On the evening of Wednesday, September 1, 2021, the remnants of Hurricane Ida reached New York. Although the storm had been reclassified as a post-tropical cyclone by that point, it smashed the City’s record for the most single-hour rainfall, caused widespread flooding and hundreds of millions of dollars of damage, and took the lives of 13 people within New York City. On September 5, 2021, President Joseph R. Biden, Jr. issued a major disaster declaration for the State of New York (4615-DR-NY). On March 22, 2022, the U.S. Department of Housing and Urban Development (HUD) announced that New York City will receive $187,973,000 in funding to support long-term recovery efforts following Hurricane Ida. This allocation was announced in the Allocations for Community Development Block Grant Disaster Recovery and Implementation of the CDBG-DR Consolidated Waivers and Alternative Requirements Federal Register Notice (Vol. 87, No. 100, 5/24/2022, 87 FR 31636) with funds made available through the Disaster Relief Supplemental Appropriations Act, 2022 (Public Law 117-43).

The storm’s sustained rainfall overwhelmed the City’s sewer system, which typically has the capacity to handle 1.75 inches of rain per hour.

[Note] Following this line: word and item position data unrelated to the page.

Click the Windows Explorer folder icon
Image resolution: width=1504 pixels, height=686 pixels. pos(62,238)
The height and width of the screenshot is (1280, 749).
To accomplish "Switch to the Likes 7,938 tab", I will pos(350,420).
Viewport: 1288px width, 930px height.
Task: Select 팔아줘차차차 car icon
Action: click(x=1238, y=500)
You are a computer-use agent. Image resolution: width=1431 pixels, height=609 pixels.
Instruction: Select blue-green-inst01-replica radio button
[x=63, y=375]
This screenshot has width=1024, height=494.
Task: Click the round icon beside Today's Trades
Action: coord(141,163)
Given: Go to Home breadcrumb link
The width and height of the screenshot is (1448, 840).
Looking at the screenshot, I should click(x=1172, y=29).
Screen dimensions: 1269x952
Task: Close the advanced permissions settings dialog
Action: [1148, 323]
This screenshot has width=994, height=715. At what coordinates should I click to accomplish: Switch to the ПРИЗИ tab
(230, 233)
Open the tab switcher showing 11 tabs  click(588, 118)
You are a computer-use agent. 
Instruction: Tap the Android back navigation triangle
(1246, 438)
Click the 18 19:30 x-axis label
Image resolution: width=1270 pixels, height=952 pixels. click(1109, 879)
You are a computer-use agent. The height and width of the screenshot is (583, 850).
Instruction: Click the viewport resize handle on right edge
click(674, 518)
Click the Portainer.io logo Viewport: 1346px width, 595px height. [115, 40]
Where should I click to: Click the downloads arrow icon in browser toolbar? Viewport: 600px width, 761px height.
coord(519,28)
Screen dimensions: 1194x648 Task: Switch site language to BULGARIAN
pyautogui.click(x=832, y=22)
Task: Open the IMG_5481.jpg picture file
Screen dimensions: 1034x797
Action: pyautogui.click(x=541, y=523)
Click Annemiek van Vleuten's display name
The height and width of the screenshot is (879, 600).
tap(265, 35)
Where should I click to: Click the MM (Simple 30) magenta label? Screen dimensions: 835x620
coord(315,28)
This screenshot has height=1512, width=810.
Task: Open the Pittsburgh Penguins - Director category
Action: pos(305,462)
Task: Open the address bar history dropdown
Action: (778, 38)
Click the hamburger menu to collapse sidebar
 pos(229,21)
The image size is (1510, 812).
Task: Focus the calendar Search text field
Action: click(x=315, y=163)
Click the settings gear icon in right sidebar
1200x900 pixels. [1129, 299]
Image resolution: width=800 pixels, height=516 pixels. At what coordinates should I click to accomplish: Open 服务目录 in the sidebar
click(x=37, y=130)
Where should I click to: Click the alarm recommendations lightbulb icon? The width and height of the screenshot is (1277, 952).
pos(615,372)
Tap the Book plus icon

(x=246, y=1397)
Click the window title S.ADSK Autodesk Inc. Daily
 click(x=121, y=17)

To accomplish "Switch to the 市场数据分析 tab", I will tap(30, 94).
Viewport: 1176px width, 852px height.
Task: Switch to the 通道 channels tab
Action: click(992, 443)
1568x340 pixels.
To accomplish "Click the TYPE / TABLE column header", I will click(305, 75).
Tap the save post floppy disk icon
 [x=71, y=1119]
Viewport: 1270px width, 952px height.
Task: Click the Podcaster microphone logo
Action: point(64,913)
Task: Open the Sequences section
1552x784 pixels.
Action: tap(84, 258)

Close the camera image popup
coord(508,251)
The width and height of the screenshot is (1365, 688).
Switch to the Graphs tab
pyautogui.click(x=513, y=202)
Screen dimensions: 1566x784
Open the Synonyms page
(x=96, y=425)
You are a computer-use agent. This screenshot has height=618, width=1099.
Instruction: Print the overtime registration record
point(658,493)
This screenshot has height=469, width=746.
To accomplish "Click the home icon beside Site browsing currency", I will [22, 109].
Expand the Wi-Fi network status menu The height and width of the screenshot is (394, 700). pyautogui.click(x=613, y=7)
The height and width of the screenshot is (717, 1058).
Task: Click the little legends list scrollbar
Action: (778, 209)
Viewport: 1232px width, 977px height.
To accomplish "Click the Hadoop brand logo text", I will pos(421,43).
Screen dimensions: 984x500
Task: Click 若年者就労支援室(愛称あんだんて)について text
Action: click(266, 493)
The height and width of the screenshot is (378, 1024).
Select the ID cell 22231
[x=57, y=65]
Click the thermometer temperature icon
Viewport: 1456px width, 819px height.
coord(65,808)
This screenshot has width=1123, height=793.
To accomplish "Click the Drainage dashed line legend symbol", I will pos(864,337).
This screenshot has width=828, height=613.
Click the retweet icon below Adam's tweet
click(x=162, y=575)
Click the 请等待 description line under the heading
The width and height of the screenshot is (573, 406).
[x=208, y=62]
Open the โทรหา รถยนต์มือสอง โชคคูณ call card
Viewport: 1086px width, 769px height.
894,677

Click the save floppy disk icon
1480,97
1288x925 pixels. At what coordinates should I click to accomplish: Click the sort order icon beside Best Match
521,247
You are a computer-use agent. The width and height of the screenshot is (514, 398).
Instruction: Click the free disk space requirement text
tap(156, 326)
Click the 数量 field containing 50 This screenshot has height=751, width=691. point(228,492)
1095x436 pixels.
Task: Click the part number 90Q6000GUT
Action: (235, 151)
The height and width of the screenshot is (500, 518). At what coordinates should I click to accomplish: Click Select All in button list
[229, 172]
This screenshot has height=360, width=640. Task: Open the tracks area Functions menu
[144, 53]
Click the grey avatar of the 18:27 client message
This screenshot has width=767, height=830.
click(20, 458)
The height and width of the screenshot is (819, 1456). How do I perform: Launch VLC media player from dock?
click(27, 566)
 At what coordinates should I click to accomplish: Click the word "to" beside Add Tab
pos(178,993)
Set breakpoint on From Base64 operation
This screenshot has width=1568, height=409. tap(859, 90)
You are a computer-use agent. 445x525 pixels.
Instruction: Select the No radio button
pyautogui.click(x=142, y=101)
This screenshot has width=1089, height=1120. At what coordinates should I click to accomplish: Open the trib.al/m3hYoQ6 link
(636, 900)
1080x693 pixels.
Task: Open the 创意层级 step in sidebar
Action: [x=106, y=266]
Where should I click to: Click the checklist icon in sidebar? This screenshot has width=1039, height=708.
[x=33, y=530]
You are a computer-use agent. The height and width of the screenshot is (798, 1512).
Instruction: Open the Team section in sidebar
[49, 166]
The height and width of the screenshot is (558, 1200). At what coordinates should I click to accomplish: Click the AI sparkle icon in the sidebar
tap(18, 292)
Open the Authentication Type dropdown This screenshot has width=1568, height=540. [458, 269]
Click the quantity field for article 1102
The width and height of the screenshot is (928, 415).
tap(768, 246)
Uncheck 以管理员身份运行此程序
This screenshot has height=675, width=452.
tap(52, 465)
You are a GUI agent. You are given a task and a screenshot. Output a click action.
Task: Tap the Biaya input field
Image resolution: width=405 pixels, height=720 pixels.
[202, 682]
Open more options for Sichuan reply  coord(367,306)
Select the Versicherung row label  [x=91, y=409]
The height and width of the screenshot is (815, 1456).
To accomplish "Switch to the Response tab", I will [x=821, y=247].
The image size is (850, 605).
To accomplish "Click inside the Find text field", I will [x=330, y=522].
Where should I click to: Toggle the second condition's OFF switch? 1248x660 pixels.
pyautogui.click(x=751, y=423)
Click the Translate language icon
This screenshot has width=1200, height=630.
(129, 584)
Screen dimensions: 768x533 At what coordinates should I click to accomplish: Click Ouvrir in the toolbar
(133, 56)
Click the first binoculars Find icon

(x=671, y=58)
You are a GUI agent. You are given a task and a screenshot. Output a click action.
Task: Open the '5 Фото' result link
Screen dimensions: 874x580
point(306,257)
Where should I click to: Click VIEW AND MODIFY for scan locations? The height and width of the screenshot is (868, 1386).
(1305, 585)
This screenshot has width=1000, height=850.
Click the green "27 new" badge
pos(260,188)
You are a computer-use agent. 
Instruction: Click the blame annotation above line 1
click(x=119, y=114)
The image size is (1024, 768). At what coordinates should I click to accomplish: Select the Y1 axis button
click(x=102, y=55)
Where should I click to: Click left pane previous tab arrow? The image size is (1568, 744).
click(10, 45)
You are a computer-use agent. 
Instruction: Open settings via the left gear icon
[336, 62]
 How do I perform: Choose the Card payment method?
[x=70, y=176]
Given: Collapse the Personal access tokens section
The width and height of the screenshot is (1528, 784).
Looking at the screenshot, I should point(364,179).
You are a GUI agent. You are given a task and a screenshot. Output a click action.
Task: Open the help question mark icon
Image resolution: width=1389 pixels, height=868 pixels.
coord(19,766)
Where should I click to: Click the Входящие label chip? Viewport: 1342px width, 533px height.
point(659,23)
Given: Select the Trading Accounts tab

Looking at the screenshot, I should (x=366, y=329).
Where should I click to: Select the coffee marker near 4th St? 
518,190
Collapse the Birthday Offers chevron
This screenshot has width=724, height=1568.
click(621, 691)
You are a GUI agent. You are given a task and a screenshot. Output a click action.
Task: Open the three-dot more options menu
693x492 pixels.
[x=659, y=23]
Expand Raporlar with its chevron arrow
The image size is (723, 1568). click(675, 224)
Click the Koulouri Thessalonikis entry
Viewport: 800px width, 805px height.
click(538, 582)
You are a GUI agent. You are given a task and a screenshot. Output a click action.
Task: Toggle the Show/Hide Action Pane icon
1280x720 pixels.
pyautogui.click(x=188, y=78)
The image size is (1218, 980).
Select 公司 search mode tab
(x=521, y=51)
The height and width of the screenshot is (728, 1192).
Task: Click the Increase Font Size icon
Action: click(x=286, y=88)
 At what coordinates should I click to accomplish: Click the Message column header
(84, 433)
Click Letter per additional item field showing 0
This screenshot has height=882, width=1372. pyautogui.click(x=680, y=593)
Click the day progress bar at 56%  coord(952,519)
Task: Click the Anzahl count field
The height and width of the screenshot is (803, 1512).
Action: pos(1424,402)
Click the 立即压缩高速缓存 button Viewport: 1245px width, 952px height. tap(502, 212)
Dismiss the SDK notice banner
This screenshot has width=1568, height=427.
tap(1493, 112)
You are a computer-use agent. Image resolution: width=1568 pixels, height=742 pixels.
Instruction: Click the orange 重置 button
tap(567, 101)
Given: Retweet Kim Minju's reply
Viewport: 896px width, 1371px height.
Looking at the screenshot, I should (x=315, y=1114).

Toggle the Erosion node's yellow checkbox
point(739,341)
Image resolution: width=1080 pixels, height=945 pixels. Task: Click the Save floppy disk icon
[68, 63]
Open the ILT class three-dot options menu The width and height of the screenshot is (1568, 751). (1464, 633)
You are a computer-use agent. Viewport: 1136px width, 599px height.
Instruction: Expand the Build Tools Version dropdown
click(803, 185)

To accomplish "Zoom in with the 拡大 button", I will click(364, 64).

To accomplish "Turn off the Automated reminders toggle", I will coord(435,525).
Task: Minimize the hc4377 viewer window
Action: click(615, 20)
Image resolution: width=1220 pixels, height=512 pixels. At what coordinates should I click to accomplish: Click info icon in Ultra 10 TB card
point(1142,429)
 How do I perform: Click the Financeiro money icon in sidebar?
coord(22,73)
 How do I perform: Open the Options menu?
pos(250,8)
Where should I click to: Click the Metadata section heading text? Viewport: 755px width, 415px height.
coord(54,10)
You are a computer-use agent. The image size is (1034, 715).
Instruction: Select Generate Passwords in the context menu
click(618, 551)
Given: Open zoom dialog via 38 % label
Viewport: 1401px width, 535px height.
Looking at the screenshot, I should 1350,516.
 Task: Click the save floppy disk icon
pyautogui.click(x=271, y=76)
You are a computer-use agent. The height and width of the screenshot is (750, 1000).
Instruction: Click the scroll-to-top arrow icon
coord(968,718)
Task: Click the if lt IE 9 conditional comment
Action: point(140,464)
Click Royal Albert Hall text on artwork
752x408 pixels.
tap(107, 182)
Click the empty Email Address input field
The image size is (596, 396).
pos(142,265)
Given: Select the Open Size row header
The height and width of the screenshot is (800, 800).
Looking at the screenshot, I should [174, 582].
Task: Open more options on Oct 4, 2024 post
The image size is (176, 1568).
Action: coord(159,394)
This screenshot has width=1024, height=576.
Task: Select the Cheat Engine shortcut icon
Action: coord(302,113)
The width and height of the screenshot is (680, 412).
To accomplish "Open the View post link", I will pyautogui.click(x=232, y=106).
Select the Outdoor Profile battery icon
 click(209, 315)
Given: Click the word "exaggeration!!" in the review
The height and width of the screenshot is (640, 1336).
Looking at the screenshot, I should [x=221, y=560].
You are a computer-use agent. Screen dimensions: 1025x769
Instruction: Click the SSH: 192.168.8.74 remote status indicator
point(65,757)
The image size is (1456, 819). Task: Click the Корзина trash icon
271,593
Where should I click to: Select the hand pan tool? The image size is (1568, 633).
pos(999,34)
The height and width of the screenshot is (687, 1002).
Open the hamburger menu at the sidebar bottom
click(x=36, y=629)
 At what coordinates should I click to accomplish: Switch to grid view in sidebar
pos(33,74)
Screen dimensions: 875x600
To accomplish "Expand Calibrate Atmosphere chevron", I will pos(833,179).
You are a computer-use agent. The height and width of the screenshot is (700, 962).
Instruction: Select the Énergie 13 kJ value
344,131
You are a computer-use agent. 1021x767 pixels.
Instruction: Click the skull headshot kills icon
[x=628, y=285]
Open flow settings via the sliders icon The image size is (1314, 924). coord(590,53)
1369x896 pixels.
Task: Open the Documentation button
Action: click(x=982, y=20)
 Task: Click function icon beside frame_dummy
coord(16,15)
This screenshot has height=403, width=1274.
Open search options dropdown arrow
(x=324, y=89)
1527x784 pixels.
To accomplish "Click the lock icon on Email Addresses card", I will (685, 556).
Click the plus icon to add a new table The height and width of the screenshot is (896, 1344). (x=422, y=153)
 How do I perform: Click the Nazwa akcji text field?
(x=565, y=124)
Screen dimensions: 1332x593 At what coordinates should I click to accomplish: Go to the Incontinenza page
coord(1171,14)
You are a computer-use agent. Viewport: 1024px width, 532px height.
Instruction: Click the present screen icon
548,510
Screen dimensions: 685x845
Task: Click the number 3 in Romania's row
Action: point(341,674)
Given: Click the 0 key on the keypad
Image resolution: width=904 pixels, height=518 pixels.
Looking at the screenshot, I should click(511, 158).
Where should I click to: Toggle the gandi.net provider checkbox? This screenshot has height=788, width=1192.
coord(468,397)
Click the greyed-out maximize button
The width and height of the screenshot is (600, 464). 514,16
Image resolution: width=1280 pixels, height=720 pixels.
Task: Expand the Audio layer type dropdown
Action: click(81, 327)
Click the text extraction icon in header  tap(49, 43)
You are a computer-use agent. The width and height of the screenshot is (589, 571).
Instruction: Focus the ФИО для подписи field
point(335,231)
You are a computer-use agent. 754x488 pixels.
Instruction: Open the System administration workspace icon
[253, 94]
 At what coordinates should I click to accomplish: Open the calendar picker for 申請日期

As a result, water accumulated in streets and cascaded into the subway system, cellars, and basements particularly in inland areas outside of the 100-year floodplain. Based on the City’s analysis of damaged properties, only 6.9% of Ida-impacted buildings are in the 100-year floodplain, and 13.7% are in the 500-year floodplain.

The City estimates approximately 33,500 buildings sustained damage, about 3.3% of all buildings in the city. While Ida’s impact was felt throughout all five boroughs, the storm was particularly impactful in the outer boroughs. The storm also had a disproportionate impact on residential properties.

While the severity of damage was lower than previous storms, such as Hurricane Sandy, the inland nature, the scale of the damage across the outer-boroughs, and the swiftness of the rainfall represent a dramatic shift in how the City responds to, and prepares for, severe weather events.